An em-dash is typically used to act as a comma or parenthesis to separate out phrases—or even just a word—in a sentence for various reasons (i.e. an appositive). Examples where an em-dash should be used:

  • School is based on the three R’s—reading, writing, and ’rithemtic.
  • Against all odds, Pete—the unluckiest man alive—won the lottery.
  • I sense something; a presence I've not felt since—

An en-dash is used to connect values in a range or that are related. A good rule is to use it when you're expressing a "to" relationship.

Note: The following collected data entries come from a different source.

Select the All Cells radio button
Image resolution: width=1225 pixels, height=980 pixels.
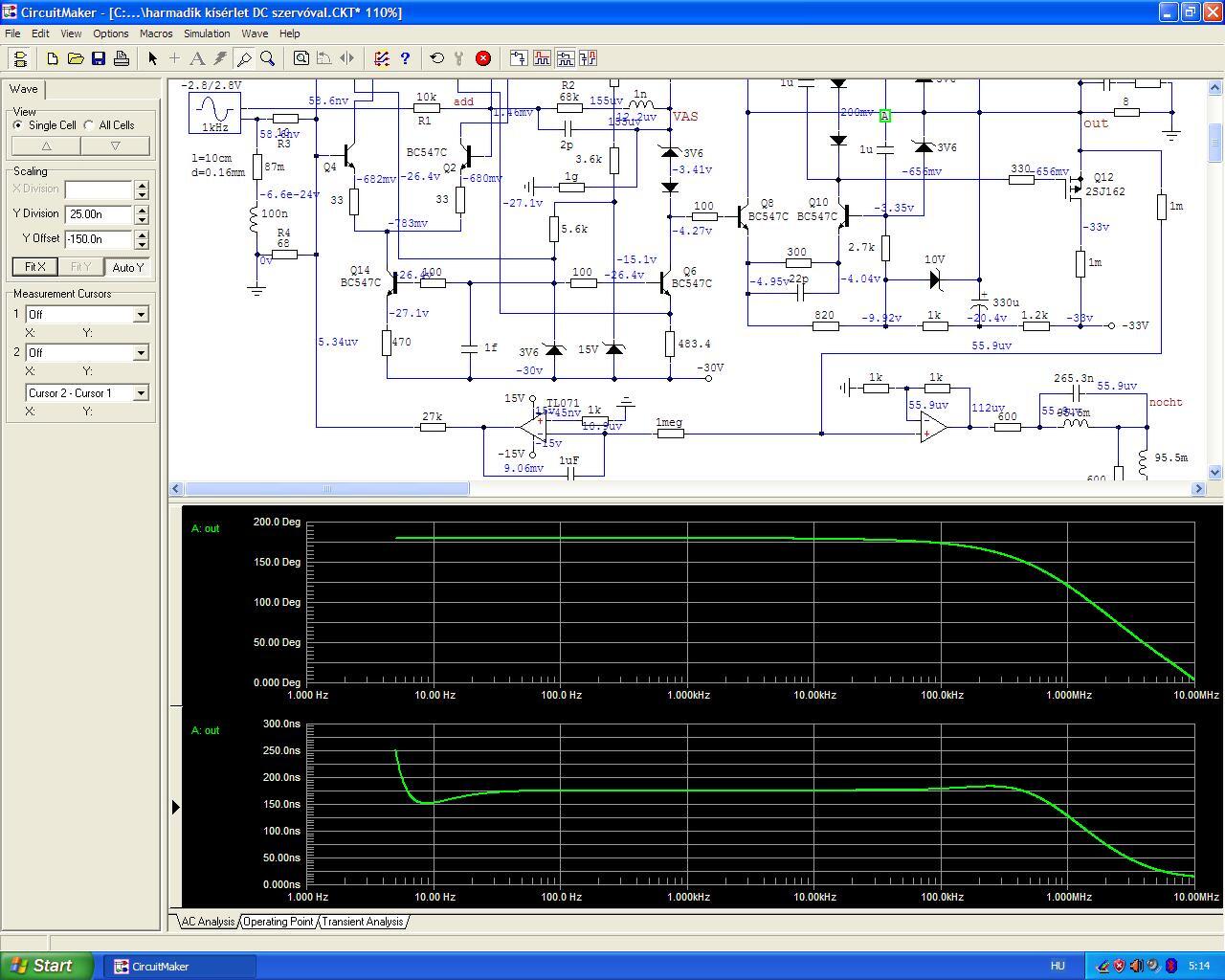point(89,125)
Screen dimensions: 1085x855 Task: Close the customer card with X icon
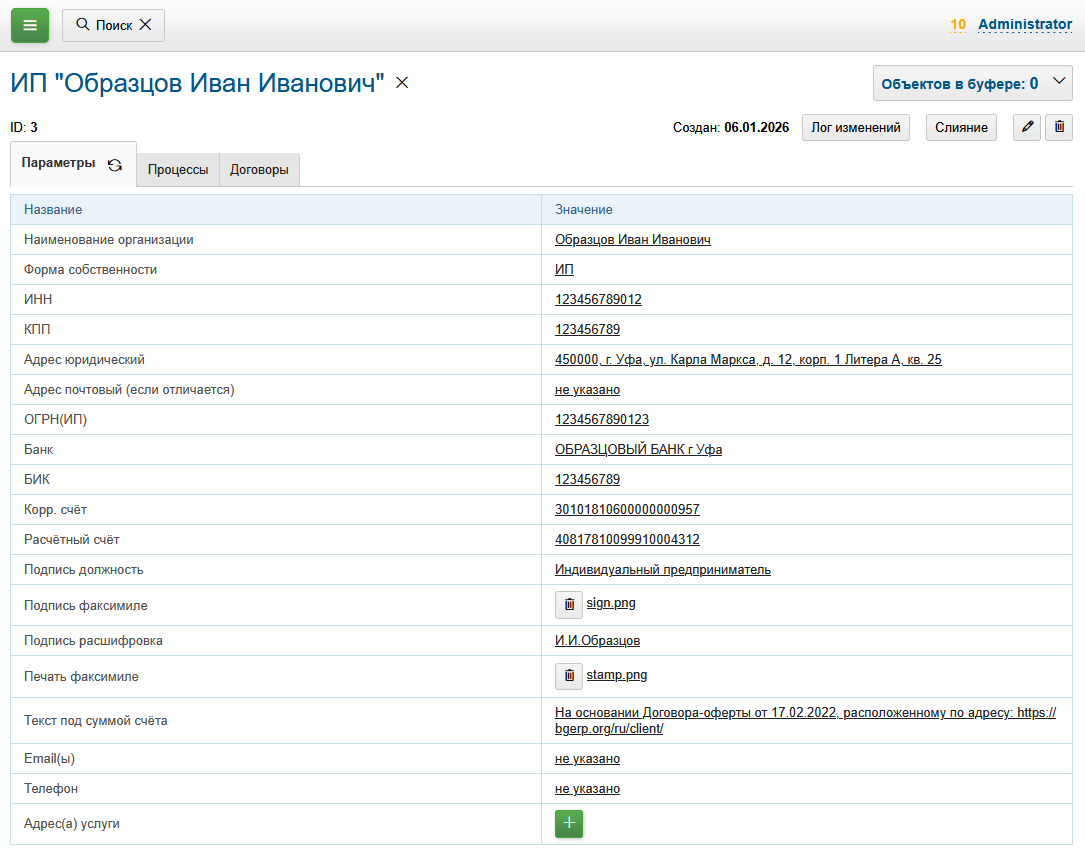(402, 83)
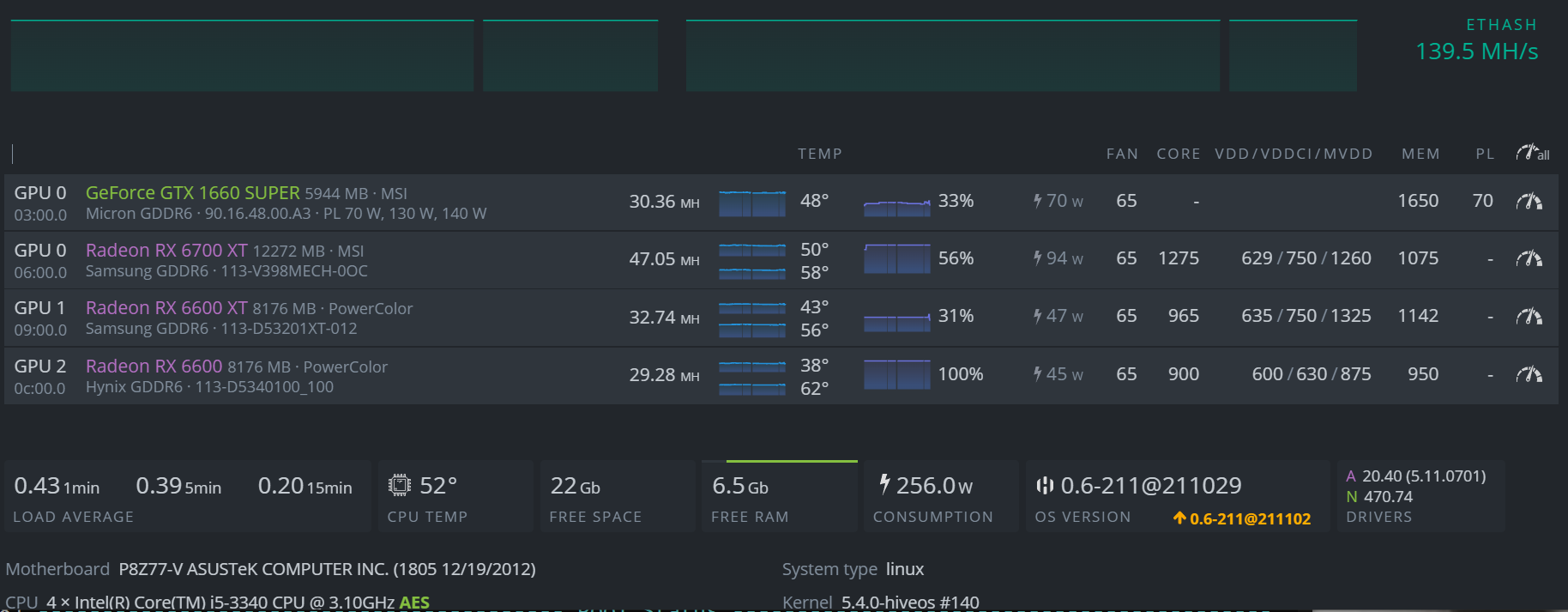Open overclock tuning for all GPUs
1568x612 pixels.
[x=1532, y=154]
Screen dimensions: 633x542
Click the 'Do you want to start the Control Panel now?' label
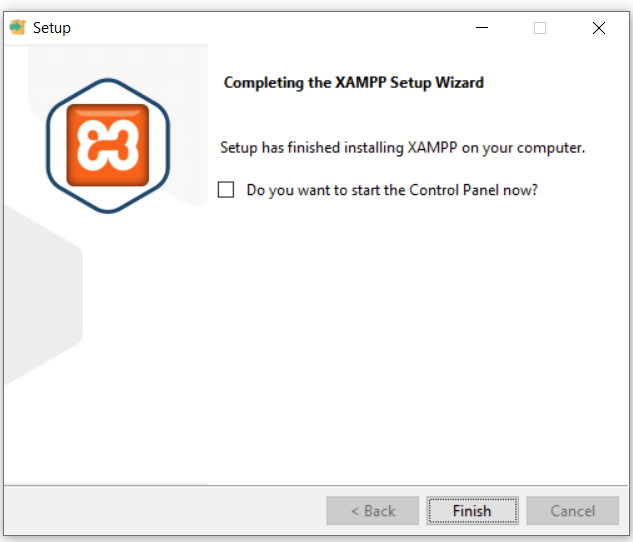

Examples where an en-dash should be used:

  • in years 1939–1945
  • pages 31–32 may be relevant
  • New York beat Los Angeles 98–95
  • Olivia Newton–John

A hyphen is used to join words in a compound construction, or separate syllables of a word, like during a line break.

  • pro-American
  • cruelty-free eggs
  • em-dash
  • it's pronounced hos-pi-tal-it-tee

Finally, a minus sign − is distinct from all three of the above.

  • 4 − 2 = 2.

If you want to use the correct dash or hyphen in StackExchange comments, just use the appropriate HTML entity: — for em-dash, – for en-dash, and − for the minus sign. The hyphen is, of course, on directly your keyboard.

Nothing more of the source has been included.